◆ Document section ◆
--- Begin ---

Chairman of INEC, Professor Mahmood Yakubu, had penultimate Thursday, announced a 12-member Adhoc Committee on Collation Centre for the presidential election, with one of his National Commissioners, Amina Bala Zakari, as chairman.
According to Professor Yakubu, the committee “shall be responsible for the national collation centre from where results of the presidential election will be announced.”
As soon as the announcement hit the airwaves, the opposition parties, particularly the Peoples Democratic Party (PDP) kicked against it, rejecting the choice of Amina Zakari amongst the pool of Commissioners in INEC for the sensitive operation.
Director, Media & Publicity, PDP Presidential Campaign Organisation, Kola Ologbondiyan, in a statement demanded for the removal of “Mrs. Amina Zakari, a niece of President Muhammadu Buhari, as the chairperson of INEC Advisory Committee and Presidential Election Collation Centre Committee.”
The main opposition party further submitted that “the appointment of Mrs. Amina Zakari constitutes a direct violence against the presidential election and the PDP will not, in any way, whatsoever, accept it.”
The statement read in part: “The Peoples Democratic Party Presidential Campaign Organisation vehemently and unequivocally rejects, in its entirety, the appointment of Mrs. Amina Zakari, President Buhari’s blood relation, as head of the collation of results in the same election in which her uncle, President Buhari, is a candidate.
“The appointment of Mrs. Amina Zakari constitutes a direct violence against the presidential election and the PDP will not, in any way, whatsoever, accept it. This is the same Amina Zakari who headed the ICT Department of INEC. It will interest Nigerians to note that this is the same Amina Zakari that was alleged to have played some roles in the 2018 governorship election in Osun state.

--- End ---

◆ Dataset content ◆
--- Begin ---

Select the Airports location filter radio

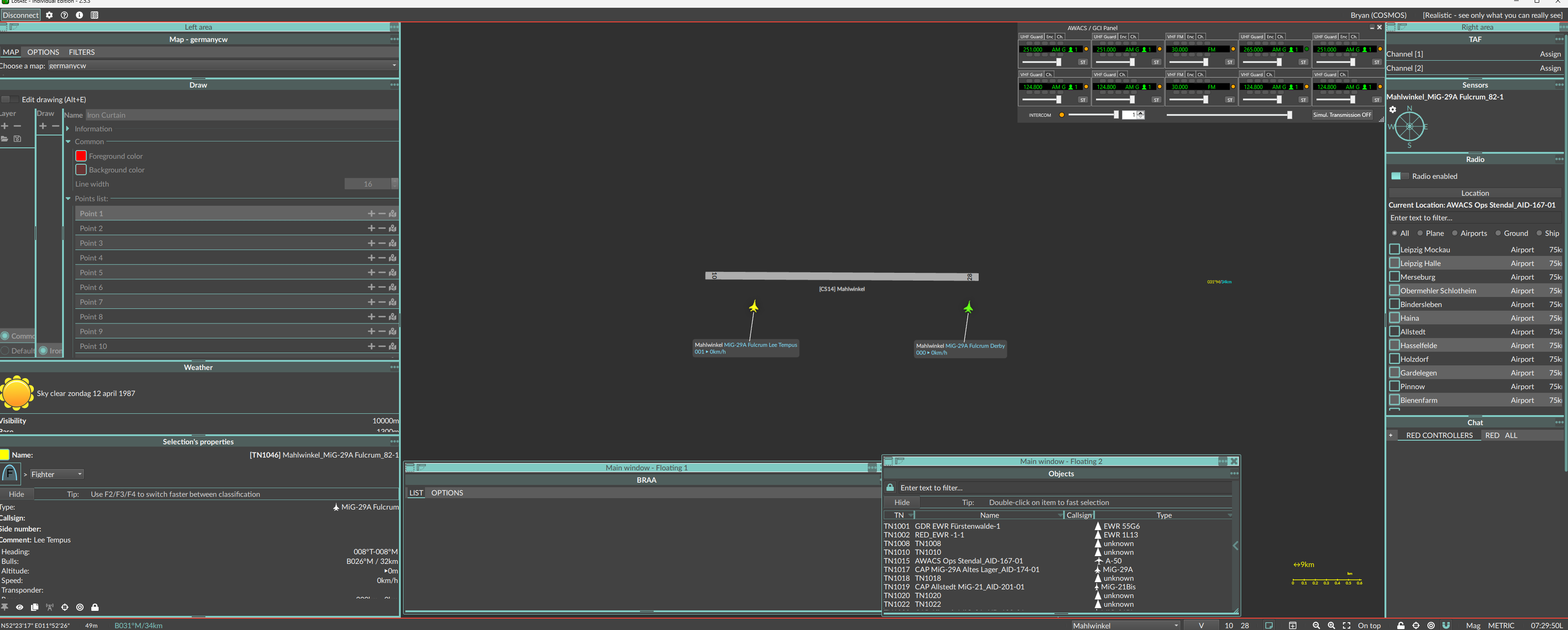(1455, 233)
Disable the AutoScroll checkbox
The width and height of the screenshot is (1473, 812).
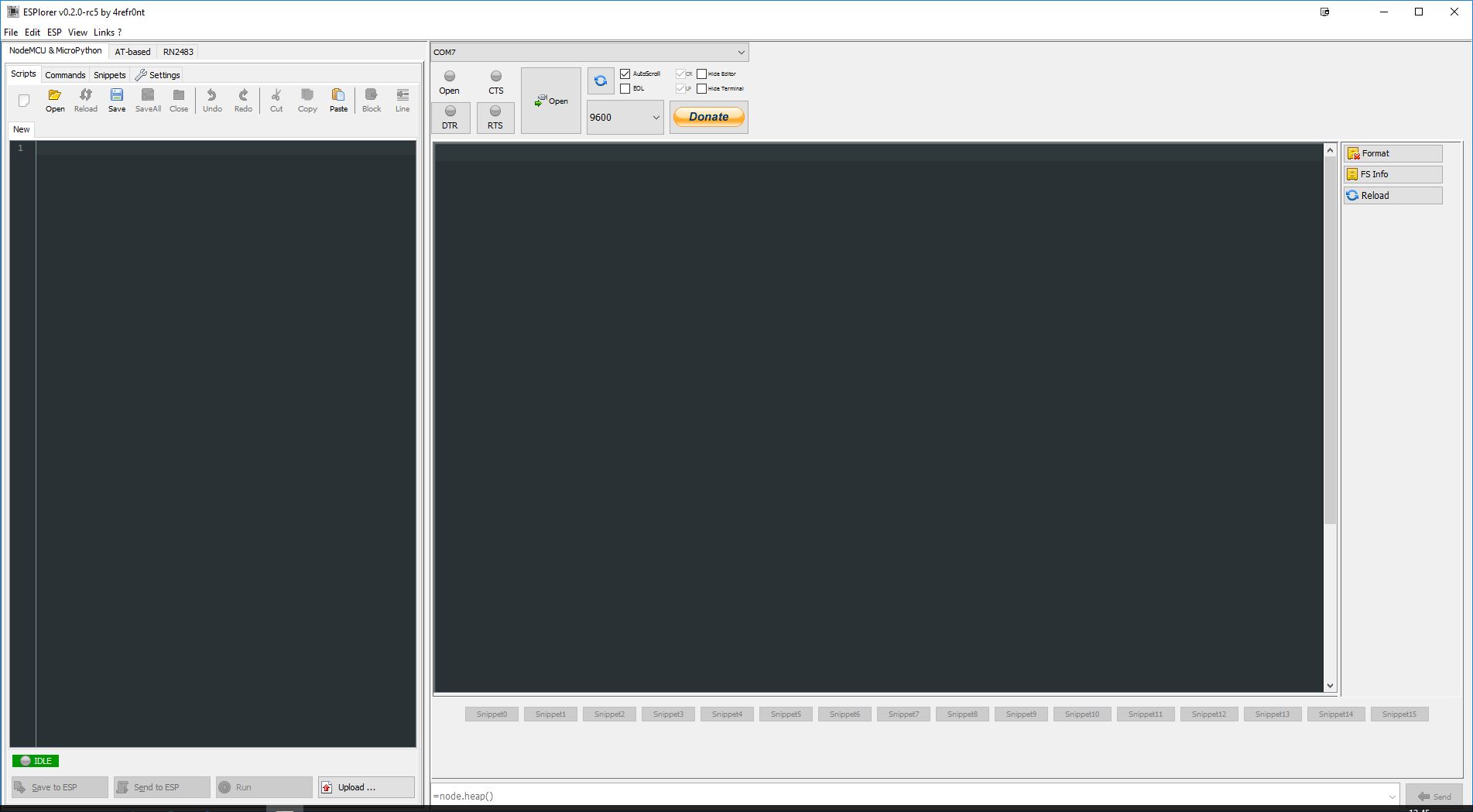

--- End ---

◆ Description of the task ◆
Supply the next portion of the news report on Amina Zakari's appointment to head INEC's presidential election collation committee, beginning after its final sentence. The material above was drawn from a different source than the text.

◆ Answer to this problem ◆
“In appointing Mrs. Amina Zakari to head the collation of this Presidential election, Professor Yakubu has confirmed that he has been compromised. We, therefore, call on all Nigerians and particularly the National Peace Committee to note that with the appointment of Amina Zakari as head of the collation of presidential results, the INEC chairman is setting the stage for a very huge political crisis, which is capable of derailing our democratic process.
“We also urge the United Nations and other global democratic institutions to take note of this appointment by the INEC Chairman. The PDP remains committed to a peaceful and credible process, but we will never, in any way, allow anybody to use any means, under any guise whatsoever, to rig us out in this election — not after it is clear that Nigerians have attained a consensus to rally behind our presidential candidate, Atiku Abubakar, as their next president.
“All we ask for is a free, fair, credible and transparent electoral process in which the votes of Nigerians will not only count but will be seen to have counted.”
The Yoruba sociocultural group, Afenifere, among other eminent bodies equally asked INEC to seek for replacement for Amina Zakari.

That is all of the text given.